(Collected data)
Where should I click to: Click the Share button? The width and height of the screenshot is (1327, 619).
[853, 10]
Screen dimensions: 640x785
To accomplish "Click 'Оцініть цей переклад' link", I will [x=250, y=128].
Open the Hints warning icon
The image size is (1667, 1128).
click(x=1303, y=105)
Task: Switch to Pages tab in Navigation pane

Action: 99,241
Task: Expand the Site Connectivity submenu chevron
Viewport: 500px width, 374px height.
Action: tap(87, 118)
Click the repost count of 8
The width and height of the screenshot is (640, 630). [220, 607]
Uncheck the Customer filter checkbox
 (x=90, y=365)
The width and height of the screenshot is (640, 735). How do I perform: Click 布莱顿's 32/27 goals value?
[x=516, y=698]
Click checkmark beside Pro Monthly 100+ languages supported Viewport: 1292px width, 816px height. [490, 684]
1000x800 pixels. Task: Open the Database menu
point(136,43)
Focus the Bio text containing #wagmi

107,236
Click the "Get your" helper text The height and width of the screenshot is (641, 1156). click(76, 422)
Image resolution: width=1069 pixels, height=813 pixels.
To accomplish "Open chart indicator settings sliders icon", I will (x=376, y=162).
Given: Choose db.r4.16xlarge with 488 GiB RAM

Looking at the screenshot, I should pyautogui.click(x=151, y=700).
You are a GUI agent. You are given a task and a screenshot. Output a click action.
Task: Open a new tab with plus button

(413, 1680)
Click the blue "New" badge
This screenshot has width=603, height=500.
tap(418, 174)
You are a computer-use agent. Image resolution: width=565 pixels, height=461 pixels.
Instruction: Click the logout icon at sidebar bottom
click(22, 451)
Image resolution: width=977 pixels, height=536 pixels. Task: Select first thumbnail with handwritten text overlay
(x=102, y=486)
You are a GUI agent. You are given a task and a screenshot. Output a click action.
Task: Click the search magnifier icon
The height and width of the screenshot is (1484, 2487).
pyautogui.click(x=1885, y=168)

> **EXERCISE DIRECTIONS**: Your task is to reproduce all the records above exactly as they appear.

> **WRITTEN SOLUTION**:
Where should I click to: Click the Share button? The width and height of the screenshot is (1327, 619).
[853, 10]
Screen dimensions: 640x785
To accomplish "Click 'Оцініть цей переклад' link", I will [x=250, y=128].
Open the Hints warning icon
The image size is (1667, 1128).
click(x=1303, y=105)
Task: Switch to Pages tab in Navigation pane

Action: 99,241
Task: Expand the Site Connectivity submenu chevron
Viewport: 500px width, 374px height.
Action: tap(87, 118)
Click the repost count of 8
The width and height of the screenshot is (640, 630). [220, 607]
Uncheck the Customer filter checkbox
 (x=90, y=365)
The width and height of the screenshot is (640, 735). How do I perform: Click 布莱顿's 32/27 goals value?
[x=516, y=698]
Click checkmark beside Pro Monthly 100+ languages supported Viewport: 1292px width, 816px height. [490, 684]
1000x800 pixels. Task: Open the Database menu
point(136,43)
Focus the Bio text containing #wagmi

107,236
Click the "Get your" helper text The height and width of the screenshot is (641, 1156). click(76, 422)
Image resolution: width=1069 pixels, height=813 pixels.
To accomplish "Open chart indicator settings sliders icon", I will (x=376, y=162).
Given: Choose db.r4.16xlarge with 488 GiB RAM

Looking at the screenshot, I should pyautogui.click(x=151, y=700).
You are a GUI agent. You are given a task and a screenshot. Output a click action.
Task: Open a new tab with plus button

(413, 1680)
Click the blue "New" badge
This screenshot has width=603, height=500.
tap(418, 174)
You are a computer-use agent. Image resolution: width=565 pixels, height=461 pixels.
Instruction: Click the logout icon at sidebar bottom
click(22, 451)
Image resolution: width=977 pixels, height=536 pixels. Task: Select first thumbnail with handwritten text overlay
(x=102, y=486)
You are a GUI agent. You are given a task and a screenshot. Output a click action.
Task: Click the search magnifier icon
The height and width of the screenshot is (1484, 2487).
pyautogui.click(x=1885, y=168)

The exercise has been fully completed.